Each time a Texas team wins a national championship, the Tower at the heart of campus gleams burnt orange with the number “one” lit on all four sides.
A once-in-a-lifetime moment for most has become more of an annual tradition for the Texas men’s swimming and diving team.
But this year, it means more.
On Sunday night, the Tower was lit in celebration of Texas’ 13th NCAA title — a feat that has distinguished it as the winningest Division I program of all time.
All 13 titles have been produced under head coach Eddie Reese, cementing his legacy as one of swimming’s most iconic coaches.
“I can’t tell you where any of the rings are that we won,” Reese said. “But I can tell you what everybody did and how much they improved that gave us a chance to win,”
And despite being proud of his team, Reese wasn’t partial to the other tradition his swimmers partake in after a win: jumping into the water.
“There was an NCAA rule that said the coach cannot go in the water on the 13th win, but they just said it didn’t matter,” Reese said. “I guess I can live with it.”
The final day of the championships in Indianapolis was nothing but a formality.
Saturday morning, Texas sat at the top of the rankings with a hefty lead, well on its way to victory.
“It never gets old,” sophomore John Shebat said. “Adrenaline starts pumping and you get butterflies in your stomach.”
The four days of competition were a culmination of countless hours of training and hard work. Especially for the seniors with one last glory run.
Senior Clark Smith shattered the NCAA and American records in the 500-yard freestyle.

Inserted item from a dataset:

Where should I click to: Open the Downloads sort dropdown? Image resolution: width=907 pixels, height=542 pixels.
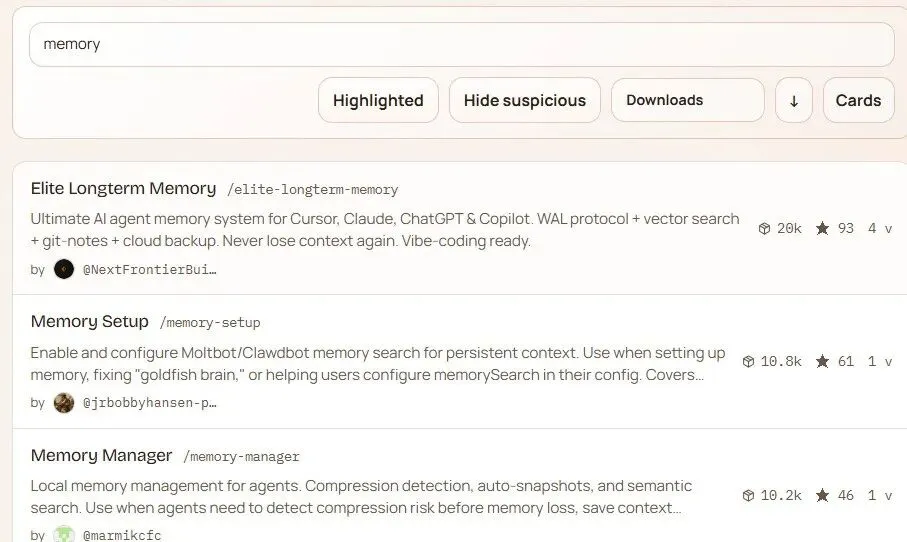click(687, 100)
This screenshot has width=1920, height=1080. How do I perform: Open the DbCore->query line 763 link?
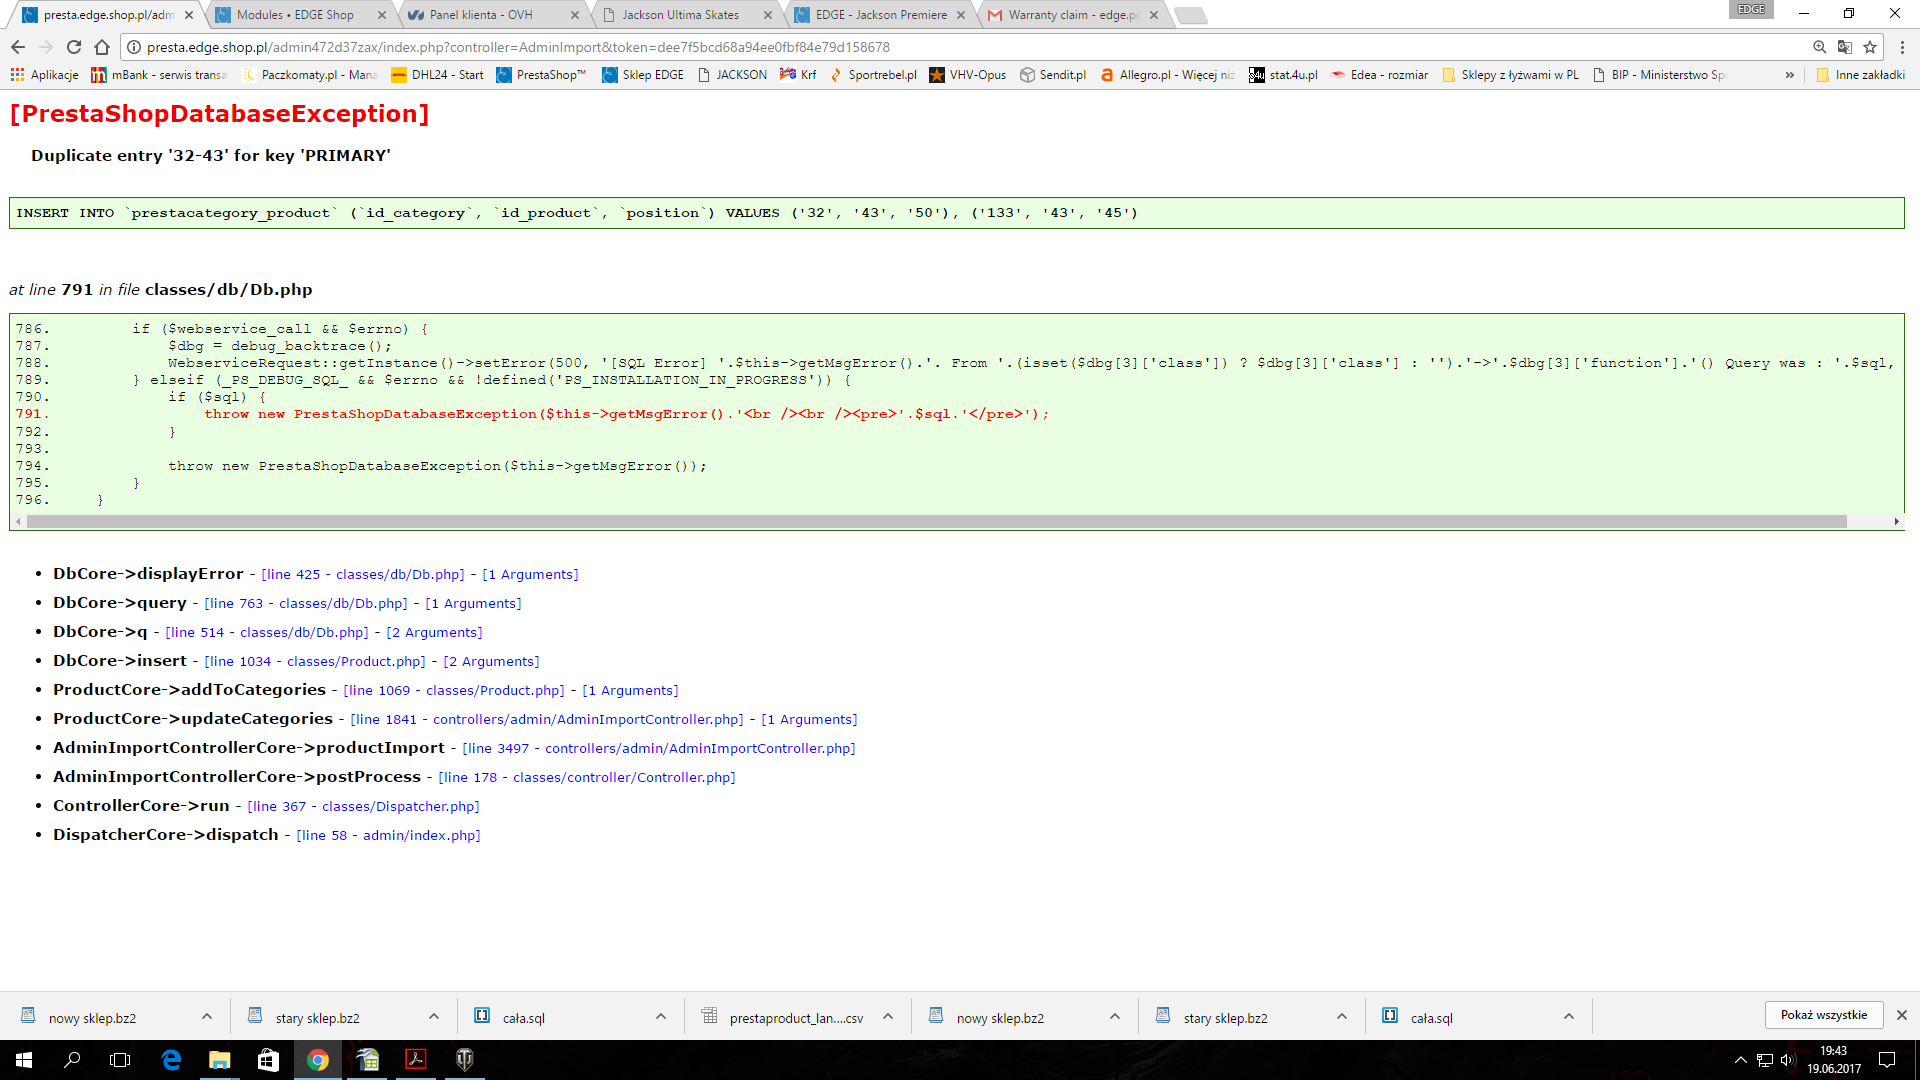tap(306, 604)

A half a second lead granted him the edge over sophomore teammate Townley Haas, the previous champion.
“It’s nice to go out like this,” Smith said. “Last year, I didn’t have the meet I wanted to. I just remember how I felt watching the final last year when I was the end of my race.”
Senior Will Licon also had his share of records to break. With a win in the 100-yard breaststroke, he became the first Texas swimmer — and fourth swimmer ever — to produce four individual titles from different events: 200-yard individual medley, 400-yard individual medley, 200-yard breaststroke and 100-yard breaststroke.
Licon swept his three individual events, the first swimmer to do so at a single NCAA Championship meet.
The honor hasn’t quite sunk in yet for Licon.
“It’s truly a blessing,” Licon said. “It might (sink in) tonight, tomorrow, a month from now, or a year from now. Honestly, everything I’ve done from the moment I’ve stepped on campus has been for everybody but myself.”
Along with Licon, Shebat, and Haas, senior Jack Conger played an essential role in several of the team relays.
But just like his teammates, he was good on his own.
A win in the 200-yard butterfly made it certain that his name will linger for time to come, even as he departs the team. His time of 1:37.35 was enough to break the NCAA, American and U.S. Open records.
“You want to make sure you fill the shoes of the legends before you,” Conger said. “It’s a huge honor being a part of that elite group Eddie (Reese) has produced over the past 30 years.”
Of the 542 points Texas accumulated, most came from individual events. But everything was done in the name of Texas, for Texas.
At last year’s championships, Haas blew everyone out of the water by setting NCAA, American, school and Big 12 records in the 200-yard freestyle. Though he was unable to eclipse his own time this year, he defended his title successfully.
And to him, that was all that mattered.
“At the end of the day, I won and got the points for Texas,” Haas said. “At this meet, that’s what’s most important. You do it for your team.”
As Licon, Conger, Smith and other seniors get ready to say goodbye to their Longhorn family, it’s hard not to be overcome with nostalgia.
“I can’t believe my NCAA career is over,” Conger said. “I’d be more sad if I wasn’t passing the torch to someone else, but the fact that I have people to give it to like Townley (Haas) makes it that much better.”